In the simplest case an amino-terminal signal peptide initiates translocation, just as for a soluble protein, but an additional hydrophobic segment in the polypeptide chain stops the transfer process before the entire polypeptide chain is translocated. This stop-transfer peptide anchors the protein in the membrane after the ER signal (start-transfer) peptide is released from the translocator and is cleaved off ( Figure 12-44). The stop-transfer peptide forms a single alpha-helical membrane-spanning segment, with the amino terminus of the protein on the luminal side of the membrane and the carboxyl terminus on the cytosolic side.

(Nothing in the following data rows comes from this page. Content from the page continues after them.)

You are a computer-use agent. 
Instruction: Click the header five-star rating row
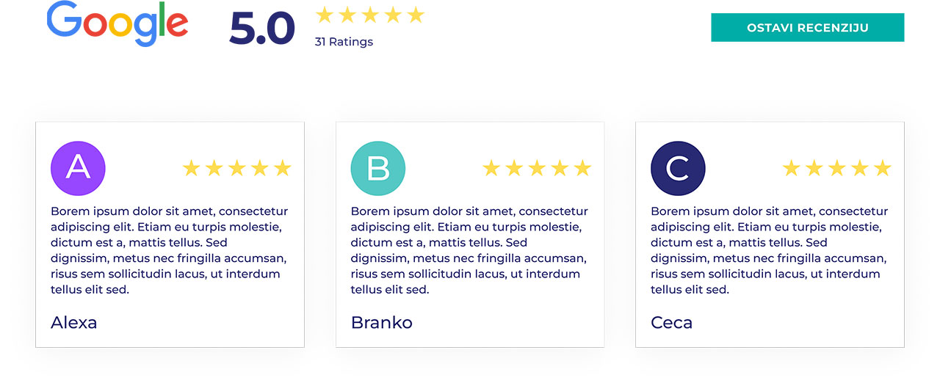[x=369, y=15]
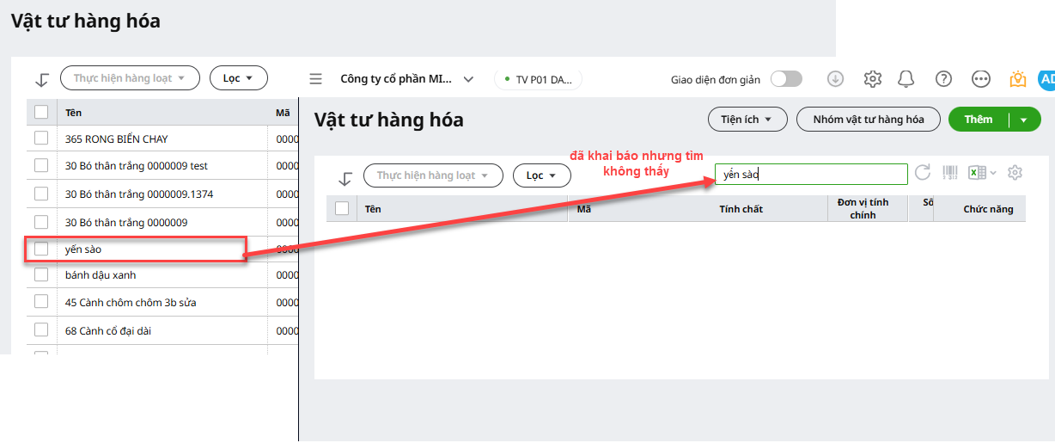Screen dimensions: 1055x443
Task: Open the Lọc filter dropdown in right panel
Action: [541, 175]
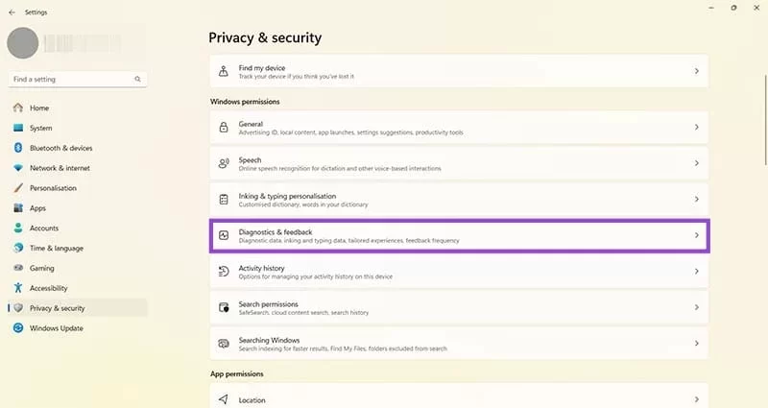
Task: Click the Bluetooth & devices icon in sidebar
Action: click(18, 148)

In the other two cases the signal peptide is internal, rather than at the amino-terminal end of the protein. Like the amino-terminal ER signal peptides, the internal signal peptide is recognized by SRP, which brings the ribosome making the protein to the ER membrane and serves as a start-transfer signal that initiates the translocation of the protein. After release from the translocator, the internal start-transfer peptide remains in the lipid bilayer as a single membrane-spanning alpha helix. Internal start-transfer peptides, however, can bind to the translocation apparatus in either of two orientations, and the orientation of the inserted start-transfer peptide, in turn, determines which protein segment (the one preceding or the one following the start-transfer peptide) is moved across the membrane into the ER lumen. In one case the resulting membrane protein has its carboxyl terminus on the luminal side ( Figure 12-45A), while in the other it has its amino terminus on the luminal side ( Figure 12-45B). The orientation of the start-transfer peptide depends on the distribution of nearby charged amino acids, as described in the figure legend.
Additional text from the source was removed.